« Nous marchions le long de la crête, une portion très
rocheuse où les pieds cherchent leurs appuis du bout des orteils avant de
prendre de l’assurance. Soudain, elle m’appelle : Je glisse, donne-moi la
main. J’ai tendu la main, trop tard, elle a glissé et chuté »
« Drôle d’histoire » me dit-il, « j’aime pas
la chute ». « C’est vrai, tu as raison, une chute en chute, c’est pas
terrible, c’est même flippant ! »
Drôle d’histoire. Enfin, pas très drôle du tout. Encore, si
on se relève de sa chute, on peut en rire, après avoir retrouvé ses esprits,
mais si on part retrouver les esprits par la chute, là, bien sûr, c’est moins
drôle, pour celui qui reste. La chute reste nécessaire, parce qu’une histoire
sans chute, c’est une histoire qui n’a ni queue ni tête, une sorte d’eunuque
décapité, mais la chute grave, ça jette un froid, et puis, ça se vend moins
bien. L’inconscient collectif bercé d’illusion depuis la plus tendre enfance
des « il était une fois » se terminant en « ils vécurent heureux
et eurent beaucoup d’enfant » souffre de cette schizophrénie qui ne veut
lire et apprendre que de belles et bonnes choses. Pourtant, combien de couples
vivent heureux et ont beaucoup d’enfants ? Je parle dans le même couple,
pas dans les à côté d’un couple vivant en tirailleur sénégalais ou autre
snipper des cinq à sept autrefois sordides et aujourd’hui presque plébiscité
comme une marque de savoir vivre. C’est de la chute qu’on apprend, c’est par la
chute qu’on découvre notre vulnérabilité, c’est par la chute qu’on grandit,
dans l’art de se relever. C’est con, mais c’est ainsi.
Reprenons : « Nous marchions le long de la crête,
une portion très rocheuse où les pieds cherchent leurs appuis du bout des
orteils avant de prendre de l’assurance. Soudain, elle m’appelle : Je
glisse, donne-moi la main. J’ai tendu la main, elle l’a serrée, et nous avons
regagné le sommet.»
« Drôle d’histoire » me dit-il, « il ne se
passe rien.». « C’est vrai, tu as raison, juste une marche pour atteindre
le sommet. C’est pas terrible, c’est même banal ! »
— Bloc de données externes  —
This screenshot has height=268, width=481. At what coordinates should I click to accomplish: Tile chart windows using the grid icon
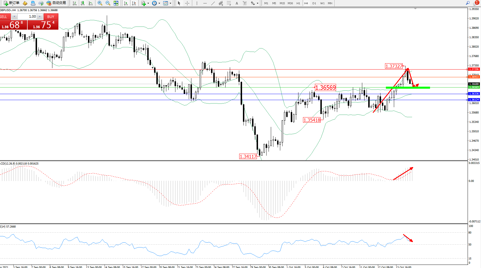[x=116, y=3]
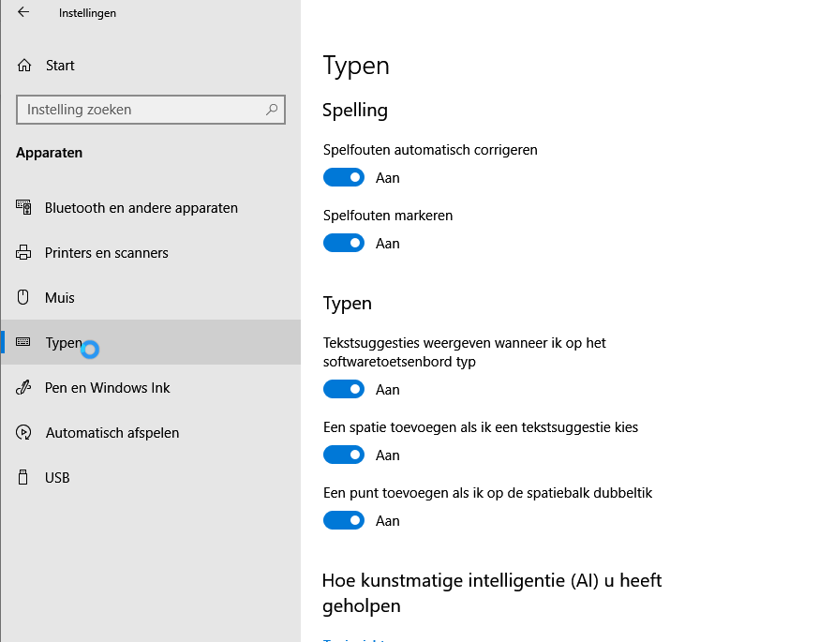
Task: Click the home icon beside Start
Action: (x=24, y=66)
Drôle d’histoire. Enfin, pas drôle du tout. Encore s’il
était arrivé quelque chose, un vautour, une chaussure qui se déchire, l’oubli
de l’appareil photo, la perte des clés de la voiture…. Non, rien de rien. Vide,
banal. La chute banale ne relève pas le plat du récit. Presqu’une histoire sans
chute, c’est une histoire qui n’a ni queue ni tête, une sorte d’eunuque
décapité, mais la chute banale, c’est banal et puis, ça se vend moins bien.
Parce que le lecteur, lui, il veut du spectaculaire, il est abreuvé des
princesses qui dorment cent ans, des pommes empoisonnées, des loups bouffeurs
de grand-mères, mais là, quoi, que se passe-t-il ? RIEN ! Ils sont
allés se promener… Et alors ? Alors, rien.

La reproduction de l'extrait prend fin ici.